The Second Division consisted of the regular members and in
addition Referee William H. Coburn when award was rendered.
SYSTEM FEDERATION NO. 29, RAILWAY EMPLOYES'
DEPARTMENT, AFL-CIO (Carmen)
1. That under the provisions of the current agreement, the Carrier improperly assigned other than Carmen to give air brake inspection and test and couple hose in connection with same beginning November 1, 1964 at Kansas City, Missouri on the second shift at Lydia Avenue Yard, and on the first second and third shifts at Twelfth Street Yard.
2. That accordingly, the Carrier be ordered to desist in this practice.
3. That accordingly, the Carrier be ordered to make the Carmen whole by additionally compensating them in the amount and manner following:
The claimants are not only regularly employed but, in addition to working their regular assignments, are working a great deal of overtime. The work involved, that of Switchmen coupling air hose and making air tests, is a part of their duties and responsibilities for which they are paid. They make no claim that they are performing duties of Carmen.
Certainly, General Chairman Wheeler did not meet the criteria required by Article V of the September 25, 1964 Agreement, nor did he comply with his General President's instructions (see Carrier's Exhibit C).
This Board has held in countless Awards that the burden of proof rests with the Petitioner. Certainly the Employes have not submitted a scintilla of evidence in the instant case that the coupling of air and testing of air brakes on these yard deliveries at Kansas City was in violation of Article V of the September 25, 1964 Agreement. On the other hand, Carrier has furnished your Board with a full outline of the handling of these deliveries at Kansas City and has shown that in the instances as outlined where Carmen were employed and on duty they were not working in the departure yard from which these connecting line and industry deliveries depart. Claimants were performing Carmen's work at other parts of the yard. Under these circumstances, Carrier submits that Article V of the September 25, 1964 Agreement does not restrict its right to have Switchmen couple air hose and make air tests.
Carrier has shown that the Claimants are regularly employed and working their regular assignments, in addition to a great deal of overtime, and certainly no additional windfall payments are due them. Carrier reiterates that the Employes have not established the facts; that they have not met the conditions requisite to the work of coupling air hose and testing of air to become exclusively Carmen's work. Article V of the September 25, 1964 Agreement, which became effective November 1, 1964, very clearly outlines the conditions which must first be met before Carmen have the exclusive right to perform such work. Carrier has shown without question of doubt that under the circumstances existing at Kansas City there was no violation of the Agreement by reason of Switchmen performing this work and requests that your Board deny this claim.
FINDINGS: The Second Division of the Adjustment Board, upon the whole record and all the evidence, finds that:
The carrier or carriers and the employe or employes involved in this dispute are respectively carrier and employe within the meaning of the Railway Labor Act as approved June 21, 1934.
This Division of the Adjustment Board has jurisdiction over the dispute involved herein.
The claims here are based upon an alleged violation by Carrier of the National Shop Crafts Agreement of September 25, 1964, and, more particularly Article V thereof, which reads:
Here the material facts are that carmen employed by carrier were on duty in the 12th Street Yard on all three shifts, seven days a week, and at Lydia Yard on the second shift only, seven days a week.
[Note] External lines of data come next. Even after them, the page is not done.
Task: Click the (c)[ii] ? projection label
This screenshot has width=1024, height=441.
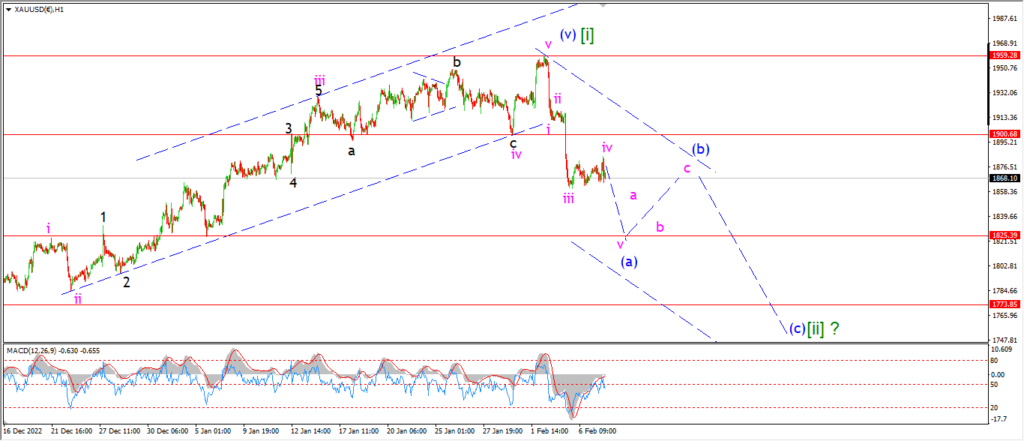Action: [x=813, y=329]
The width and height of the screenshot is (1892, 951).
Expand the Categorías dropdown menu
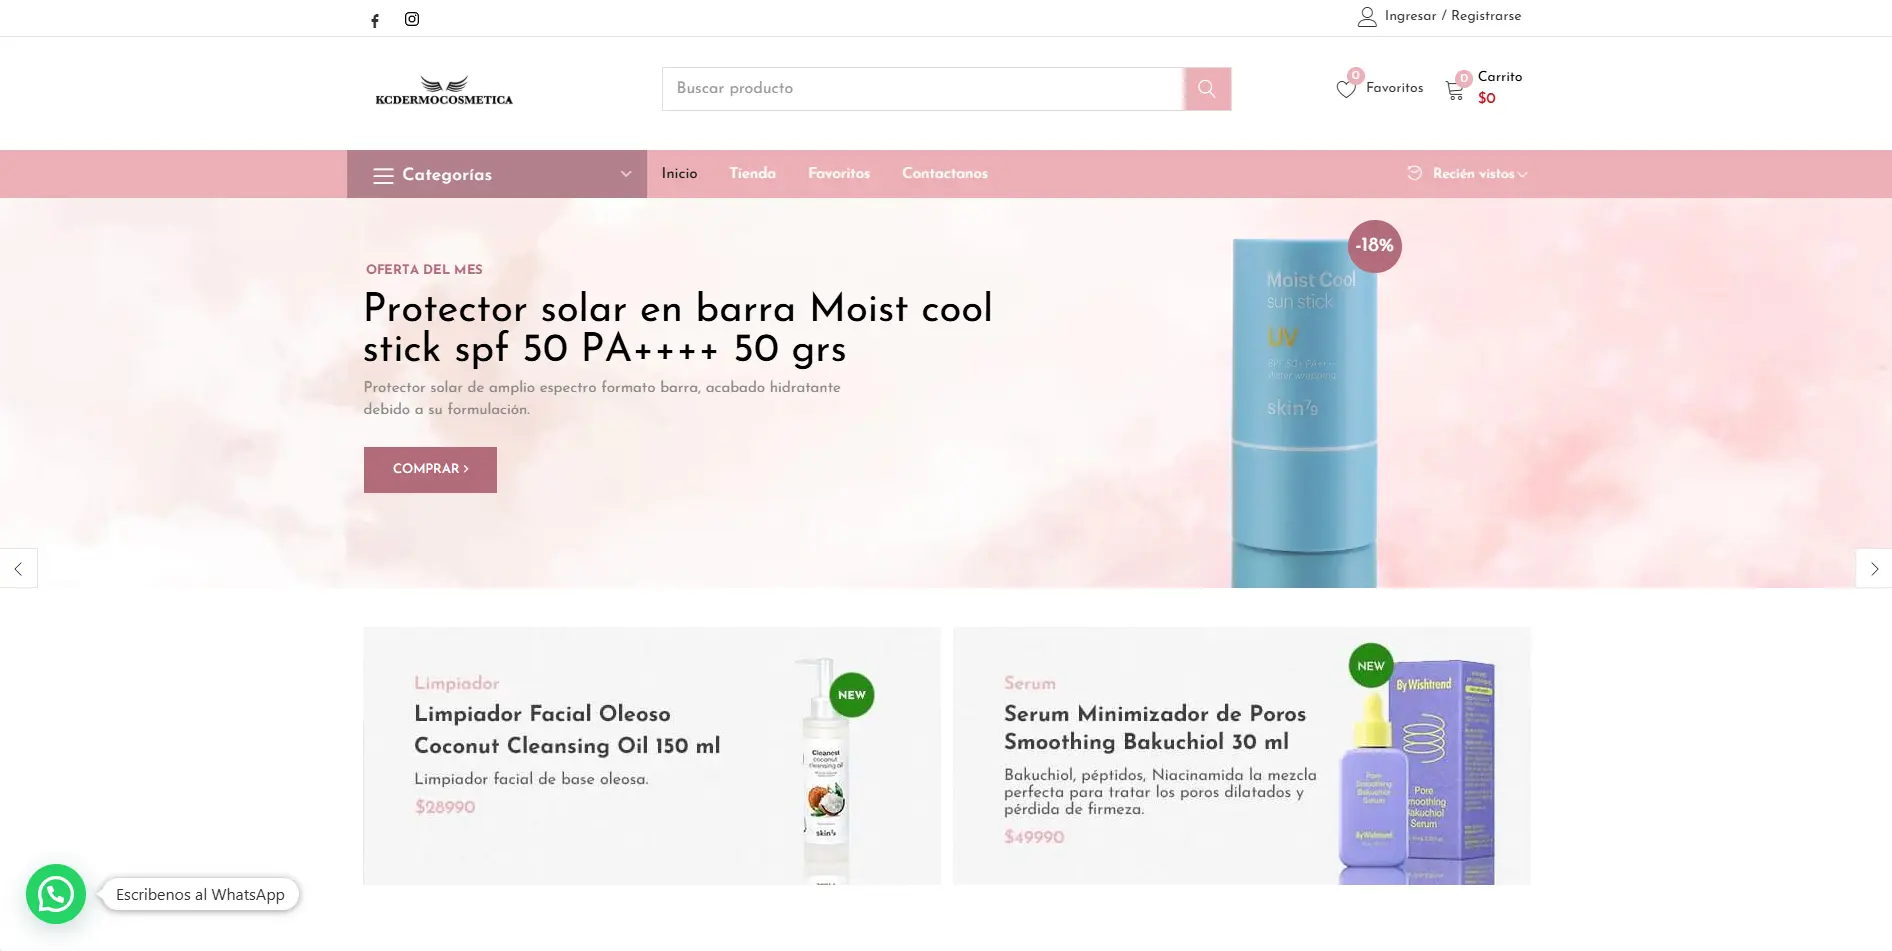(497, 174)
There is no dispute that these yards are approximately three miles apart.
Deliveries of cars from the Lydia Avenue and 12th Street Yards were made to some fifteen different railroads at Kansas City, including switching lines, and an average of nine connecting lines and industry deliveries are usually handled in each twenty-four hour period. It is, therefore clear that the yards here involved here, in fact, departure yards from which trains departed for the purpose of making interchange deliveries to other carriers or to consignees located outside the limits of those yards.
The factual basis of the claim is that employes other than carmen were required to perform the work of inspecting and testing air brakes, and the coupling of air hose incidental thereto, on trains departing the yards here involved from and after November 1, 1964.
The facts in this case satisfy the Board's criteria set out in Award No. 1368 for sustaining a claim under an application of Article V of the September ',5, 1964 National Agreement.
Accordingly, the Board finds the Agreement was violated, as alleged, and hat the claim, therefore, must be sustained.